By: Naomi Charalambakis
Wednesday, August 9, 2023
On August 1, FASEB submitted comments to the National Institutes of Health (NIH) in response to a Request for Information (RFI) on Novel Alternative Methods (NAMs). The RFI stems from the recently established Advisory Committee to the Director Working Group on Catalyzing the Development and Use of NAMs to Advance Biomedical Research, which is charged with identifying the types of nonanimal methods used in biomedical research and articulating areas for future NIH investment. Feedback from the RFI will inform the working group’s final recommendations to NIH, slated for release in December.

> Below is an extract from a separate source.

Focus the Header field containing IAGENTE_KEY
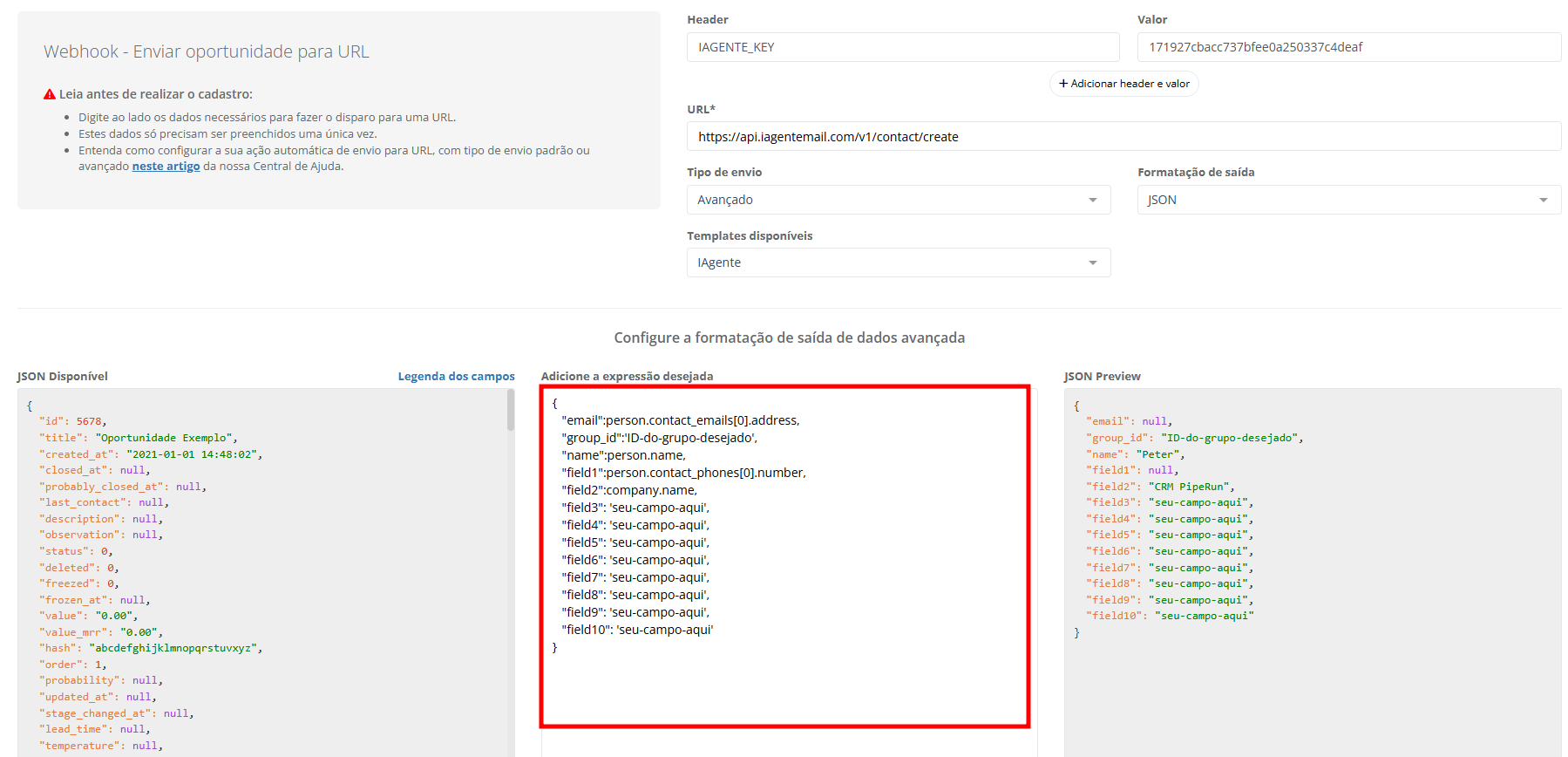 pos(902,47)
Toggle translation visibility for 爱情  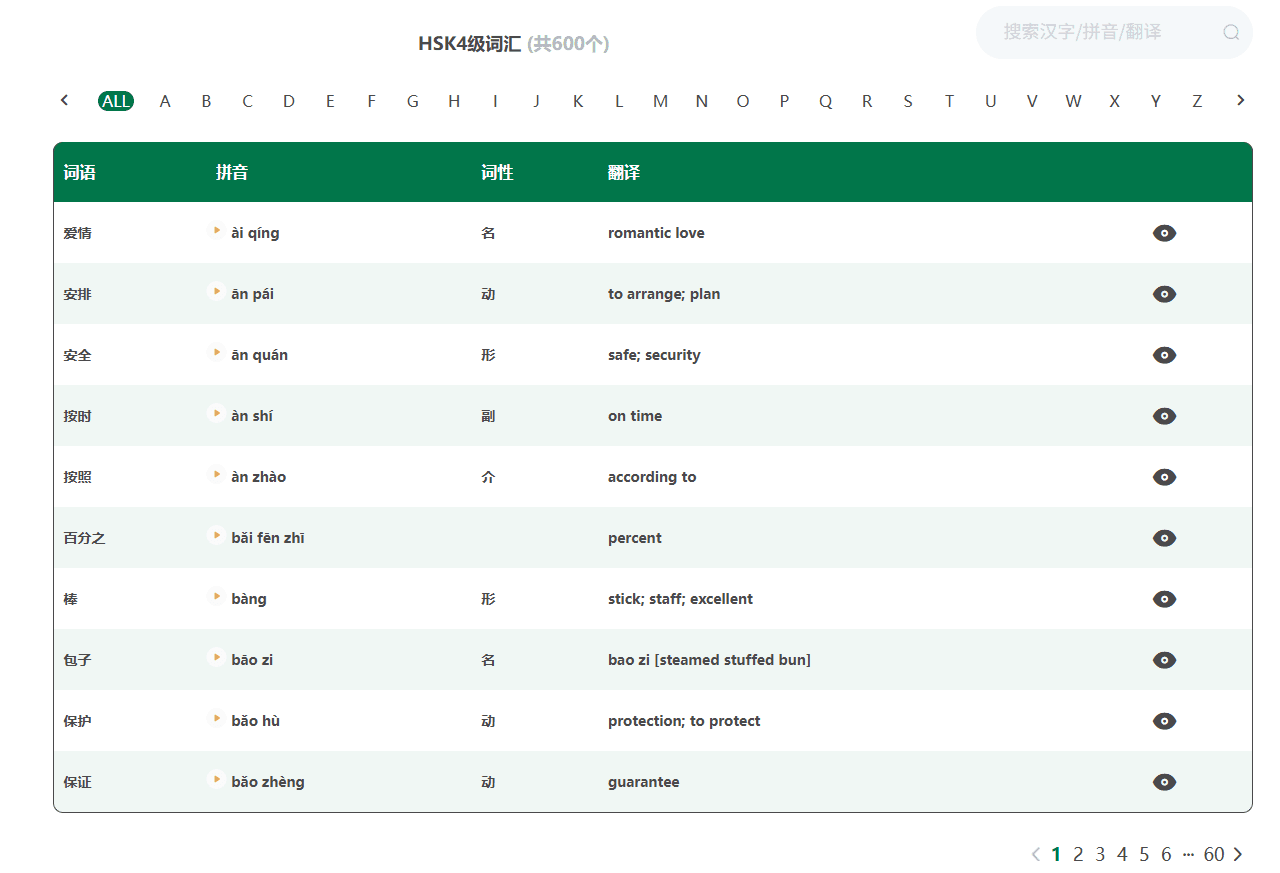[x=1164, y=233]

Questions from the RFI centered on three key areas it relates to the development and use of NAMs, including how these methodologies are used to study human biology and disease, approaches for catalyzing their development and validation, and strategies for maximizing their research value. Given that NAMs are in the early stages of development, FASEB's comments emphasize that animal research remains the premier method for numerous areas of science. While NAMs are powerful tools to supplement this work, many gaps and challenges still exist. For example, NAMs are not yet sophisticated enough to study complex diseases affecting multiple organ systems of the body such as cystic fibrosis or autoimmune disorders. Furthermore, the research community lacks consistent guidelines for validating and reporting these methods, two aspects that are essential for ensuring a model is safe and efficacious enough for widespread use. 

To address these challenges and advance biomedical research, FASEB identified three central themes to facilitate NIH’s efforts in outlining future areas of NAMs investment:
  1. Establish uniform validation guidelines and consider parallel investments in validation studies when funding NAMs to ensure new technologies are well-characterized with clear endpoints and metrics.
  2. Develop NAM-specific reporting and data sharing guidelines that acknowledge the rigor, reproducibility, and translatability challenges associated with nonanimal models.
  3. Strengthen partnerships between federal agencies, industry, scientific societies, and animal researchers to exchange best practices, minimize regulatory burden, and ensure equitable implementation.